The Return of the Giant Air Ship
by Robert McGarvey
At first I wanted to scornfully laugh – really, people will fly air ships? In the 21st century? I’d thought enthusiasm for gas-powered air ships had literally gone up in flames with the 1937 Hindenburg disaster in New Jersey that killed 35. Grim footage of the disaster, via British Pathe, is on Youtube.
That fiery crash- seen by countless millions in movie theaters back in an era when news clips preceded many feature films – sealed the death of airships. Who’d fly one? Ever again?
Today in Spain a company called Air Nostrum is asking that question and expecting the answer to be enthusiasm. It has ordered 10 airships from a British manufacturer, Airlander.
How crazy is this?
Maybe it is crazy smart and just right for the times.
For one thing who remembers the Hindenburg crash? I do because in the 1950s New Jersey where I grew up that crash still was talked about. The crash occurred about 55 miles from where I lived and very possibly as the airship traveled past Newark NJ it may have flown over the Linden NJ block where I grew up. The crash was real to me.

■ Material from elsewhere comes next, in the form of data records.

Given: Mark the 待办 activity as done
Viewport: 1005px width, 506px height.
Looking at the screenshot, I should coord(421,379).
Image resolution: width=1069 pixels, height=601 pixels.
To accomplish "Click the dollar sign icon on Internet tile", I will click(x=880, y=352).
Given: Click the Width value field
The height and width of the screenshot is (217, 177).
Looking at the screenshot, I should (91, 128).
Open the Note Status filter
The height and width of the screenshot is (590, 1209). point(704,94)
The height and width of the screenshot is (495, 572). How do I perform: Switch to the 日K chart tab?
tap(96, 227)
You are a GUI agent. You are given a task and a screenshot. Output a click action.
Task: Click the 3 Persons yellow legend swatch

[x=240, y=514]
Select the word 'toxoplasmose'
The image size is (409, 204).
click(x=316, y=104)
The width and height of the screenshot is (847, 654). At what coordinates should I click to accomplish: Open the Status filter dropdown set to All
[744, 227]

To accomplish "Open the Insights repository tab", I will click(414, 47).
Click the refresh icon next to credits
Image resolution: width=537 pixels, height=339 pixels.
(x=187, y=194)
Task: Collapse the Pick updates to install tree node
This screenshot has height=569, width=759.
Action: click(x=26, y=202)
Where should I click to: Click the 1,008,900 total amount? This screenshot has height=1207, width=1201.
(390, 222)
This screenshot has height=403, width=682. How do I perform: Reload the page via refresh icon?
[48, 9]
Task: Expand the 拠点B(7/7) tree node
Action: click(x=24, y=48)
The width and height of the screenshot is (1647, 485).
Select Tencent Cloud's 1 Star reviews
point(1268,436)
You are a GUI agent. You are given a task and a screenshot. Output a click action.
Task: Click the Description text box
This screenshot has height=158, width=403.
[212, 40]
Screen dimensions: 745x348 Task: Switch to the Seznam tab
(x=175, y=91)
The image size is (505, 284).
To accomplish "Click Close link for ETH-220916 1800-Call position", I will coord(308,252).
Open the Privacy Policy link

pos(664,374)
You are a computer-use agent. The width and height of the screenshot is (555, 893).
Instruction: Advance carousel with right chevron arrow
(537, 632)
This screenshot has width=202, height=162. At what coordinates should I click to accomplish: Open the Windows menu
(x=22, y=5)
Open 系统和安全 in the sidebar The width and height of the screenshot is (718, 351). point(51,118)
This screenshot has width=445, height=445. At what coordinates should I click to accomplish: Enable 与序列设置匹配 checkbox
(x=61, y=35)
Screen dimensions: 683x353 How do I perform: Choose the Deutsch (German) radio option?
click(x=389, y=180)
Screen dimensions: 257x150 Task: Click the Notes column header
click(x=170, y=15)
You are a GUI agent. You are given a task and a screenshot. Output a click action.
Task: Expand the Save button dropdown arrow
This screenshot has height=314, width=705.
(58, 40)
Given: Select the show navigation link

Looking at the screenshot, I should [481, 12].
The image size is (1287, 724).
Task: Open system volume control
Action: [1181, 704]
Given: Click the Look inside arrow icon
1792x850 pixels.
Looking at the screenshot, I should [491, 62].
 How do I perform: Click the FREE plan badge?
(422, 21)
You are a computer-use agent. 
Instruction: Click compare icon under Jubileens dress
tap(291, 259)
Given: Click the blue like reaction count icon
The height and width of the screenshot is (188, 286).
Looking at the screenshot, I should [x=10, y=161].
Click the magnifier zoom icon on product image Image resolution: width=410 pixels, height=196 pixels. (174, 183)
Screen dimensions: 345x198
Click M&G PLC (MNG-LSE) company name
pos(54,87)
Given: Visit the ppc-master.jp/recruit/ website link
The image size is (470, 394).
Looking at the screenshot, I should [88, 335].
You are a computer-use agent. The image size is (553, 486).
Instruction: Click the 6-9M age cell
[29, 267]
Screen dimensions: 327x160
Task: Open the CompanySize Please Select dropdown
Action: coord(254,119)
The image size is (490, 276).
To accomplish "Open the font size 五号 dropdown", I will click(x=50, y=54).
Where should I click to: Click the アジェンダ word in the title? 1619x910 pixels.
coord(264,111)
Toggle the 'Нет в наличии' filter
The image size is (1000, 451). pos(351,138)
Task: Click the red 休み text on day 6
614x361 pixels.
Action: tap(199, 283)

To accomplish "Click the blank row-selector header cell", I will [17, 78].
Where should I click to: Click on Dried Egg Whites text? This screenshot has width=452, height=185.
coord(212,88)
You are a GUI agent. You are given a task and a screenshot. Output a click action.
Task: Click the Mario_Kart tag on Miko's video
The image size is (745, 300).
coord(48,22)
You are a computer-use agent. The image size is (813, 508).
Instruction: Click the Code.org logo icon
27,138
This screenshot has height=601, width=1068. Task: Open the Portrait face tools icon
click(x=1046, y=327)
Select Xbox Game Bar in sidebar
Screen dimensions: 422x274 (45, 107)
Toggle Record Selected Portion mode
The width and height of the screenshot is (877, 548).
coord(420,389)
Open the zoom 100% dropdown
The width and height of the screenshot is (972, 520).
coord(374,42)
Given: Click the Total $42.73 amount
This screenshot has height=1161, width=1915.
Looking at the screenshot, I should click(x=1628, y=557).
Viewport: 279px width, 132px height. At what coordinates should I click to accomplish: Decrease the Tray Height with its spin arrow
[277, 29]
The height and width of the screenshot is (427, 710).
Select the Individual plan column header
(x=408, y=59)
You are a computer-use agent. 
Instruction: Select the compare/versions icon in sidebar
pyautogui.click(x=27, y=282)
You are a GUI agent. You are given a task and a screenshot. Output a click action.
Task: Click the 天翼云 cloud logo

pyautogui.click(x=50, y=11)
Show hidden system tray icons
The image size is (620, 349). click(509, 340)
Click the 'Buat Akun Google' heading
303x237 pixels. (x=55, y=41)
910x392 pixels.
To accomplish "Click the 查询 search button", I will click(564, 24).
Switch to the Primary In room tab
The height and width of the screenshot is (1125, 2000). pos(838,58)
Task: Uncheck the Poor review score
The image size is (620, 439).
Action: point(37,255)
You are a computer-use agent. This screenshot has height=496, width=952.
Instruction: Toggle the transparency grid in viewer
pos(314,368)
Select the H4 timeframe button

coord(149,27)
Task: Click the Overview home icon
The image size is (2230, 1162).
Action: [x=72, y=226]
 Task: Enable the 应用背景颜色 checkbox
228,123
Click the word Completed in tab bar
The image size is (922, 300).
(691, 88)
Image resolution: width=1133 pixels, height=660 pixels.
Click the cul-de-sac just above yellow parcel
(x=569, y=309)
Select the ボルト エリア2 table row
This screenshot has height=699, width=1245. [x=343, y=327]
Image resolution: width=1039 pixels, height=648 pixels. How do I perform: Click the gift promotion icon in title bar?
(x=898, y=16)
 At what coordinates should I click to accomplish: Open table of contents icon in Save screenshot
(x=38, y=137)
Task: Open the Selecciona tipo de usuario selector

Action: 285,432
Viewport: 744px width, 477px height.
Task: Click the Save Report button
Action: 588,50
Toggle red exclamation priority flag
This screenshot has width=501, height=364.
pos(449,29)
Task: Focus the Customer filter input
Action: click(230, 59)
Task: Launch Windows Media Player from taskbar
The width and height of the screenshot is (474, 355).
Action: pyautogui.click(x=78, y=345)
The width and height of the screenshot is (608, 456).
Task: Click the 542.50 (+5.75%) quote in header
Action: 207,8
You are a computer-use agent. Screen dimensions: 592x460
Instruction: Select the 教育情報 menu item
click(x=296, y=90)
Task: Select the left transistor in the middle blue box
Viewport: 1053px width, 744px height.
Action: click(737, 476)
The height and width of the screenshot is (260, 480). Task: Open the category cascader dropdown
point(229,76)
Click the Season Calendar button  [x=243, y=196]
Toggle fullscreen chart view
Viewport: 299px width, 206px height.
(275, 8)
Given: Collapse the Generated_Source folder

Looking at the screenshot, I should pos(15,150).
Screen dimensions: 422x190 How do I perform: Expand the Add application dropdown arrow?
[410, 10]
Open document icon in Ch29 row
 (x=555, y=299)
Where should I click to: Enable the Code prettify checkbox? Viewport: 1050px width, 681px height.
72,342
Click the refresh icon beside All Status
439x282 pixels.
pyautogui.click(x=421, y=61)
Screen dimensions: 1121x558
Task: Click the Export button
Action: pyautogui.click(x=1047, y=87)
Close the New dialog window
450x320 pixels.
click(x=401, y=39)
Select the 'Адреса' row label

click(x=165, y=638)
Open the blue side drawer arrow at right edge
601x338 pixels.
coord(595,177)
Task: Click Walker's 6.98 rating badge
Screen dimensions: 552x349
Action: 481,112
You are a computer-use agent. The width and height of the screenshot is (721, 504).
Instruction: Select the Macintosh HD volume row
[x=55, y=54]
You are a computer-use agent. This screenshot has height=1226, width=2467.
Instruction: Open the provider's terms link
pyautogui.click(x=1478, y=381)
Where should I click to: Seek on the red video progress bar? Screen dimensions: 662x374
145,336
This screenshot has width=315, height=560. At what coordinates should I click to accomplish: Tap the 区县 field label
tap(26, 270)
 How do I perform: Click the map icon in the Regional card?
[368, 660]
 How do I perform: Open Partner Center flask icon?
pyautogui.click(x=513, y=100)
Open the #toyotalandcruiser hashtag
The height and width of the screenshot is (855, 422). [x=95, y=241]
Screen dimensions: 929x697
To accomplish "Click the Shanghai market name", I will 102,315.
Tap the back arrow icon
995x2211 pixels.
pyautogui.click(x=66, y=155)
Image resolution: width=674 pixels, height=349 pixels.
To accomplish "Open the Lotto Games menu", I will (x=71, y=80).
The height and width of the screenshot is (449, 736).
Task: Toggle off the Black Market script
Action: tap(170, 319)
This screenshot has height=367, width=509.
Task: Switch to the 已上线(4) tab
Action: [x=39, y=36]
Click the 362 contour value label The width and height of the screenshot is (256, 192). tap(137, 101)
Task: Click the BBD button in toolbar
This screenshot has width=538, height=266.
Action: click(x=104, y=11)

But few have that tangible relationship to it. I doubt many know any specifics about the crash.
The new airship also will be fundamentally different from the Hindenburg.
There is one tangible fact that has to be grasped. The Hindenburg relied on hydrogen gas for its lighter than air structure and hydrogen is indeed the lightest gas but it also is flammable.
The Airlander craft relies on helium which is slightly heavier but still lighter than air and it is inert and non-flammable. It’s the gas used to fill party balloons for instance.
Yes, helium can be dangerous – even fatal – but that involves breathing in lots of it. “You don’t have to worry about fatal asphyxiation if you’re sucking from a helium balloon at a party. At worst you’ll keep going until you get light‐headed and pass out, at which point you’ll stop inhaling helium and your body’s oxygen levels will return to normal. Of more concern is the possibility that you’ll hurt yourself when you fall down,” says the National Library of Medicine. Helium-caused deaths do occur but most revolve around people going inside a big helium filled balloon.
So why isn’t there a rush to get fleets of helium airships afloat?
Understand that the Hindenburg was beastly slow by 21st centuries. It took around two and one-half days to journey from Frankfurt Airport in Germany to Lakehurst, NJ. It’s cruising speed was 76 mph. (It was twice as fast as ocean going liners, by the way.) A commercial jet typically cruises at 550 mph.
The Airlander honestly isn’t faster than the Hindenburg. Its maximum speed is around 80 mph. You are highly unlikely to want to cross the Atlantic from Madrid to Newark in an Airlander.
But where you may want to fly an Airlander is from, say, Santiago de Compostela in northern Spain to Madrid, about 300 miles. Maybe a four hour ride in an Airlander. Sure, a conventional airplane flight takes around 70 minutes.
But the kicker is that the Airlander produces perhaps 90% less emissions than a jet and as environmental consequences of jet travel enter the consideration of travel planners, particularly in Europe, Air Nostrum may be onto something.
Airlander also is talking about a zero emission airship.
Yet Spain already has an extensive high speed train system that covers 3100 km and those trains move twice as fast as the Airlander (about 310km/hour) and produce few or no emissions. But there are big gaps in coverage. There’s no high speed train from Madrid to Lisbon for instance. Neither is there one to Santiago.
Airlander just maybe can plug a lot of transportation holes, not just in Spain but across Europe.
Air Nostrum, by the way, already runs regional routes in Spain for Iberia, using conventional planes of course. But if it in fact launches its air buses in 2026 as scheduled, a world gasping through climate change issues may well be ready to climb aboard a gigantic 300ft long air balloon.
I definitely am ready to set aside my Hindenburg nightmares and just might give Air Nostrum’s Airlander a flyer.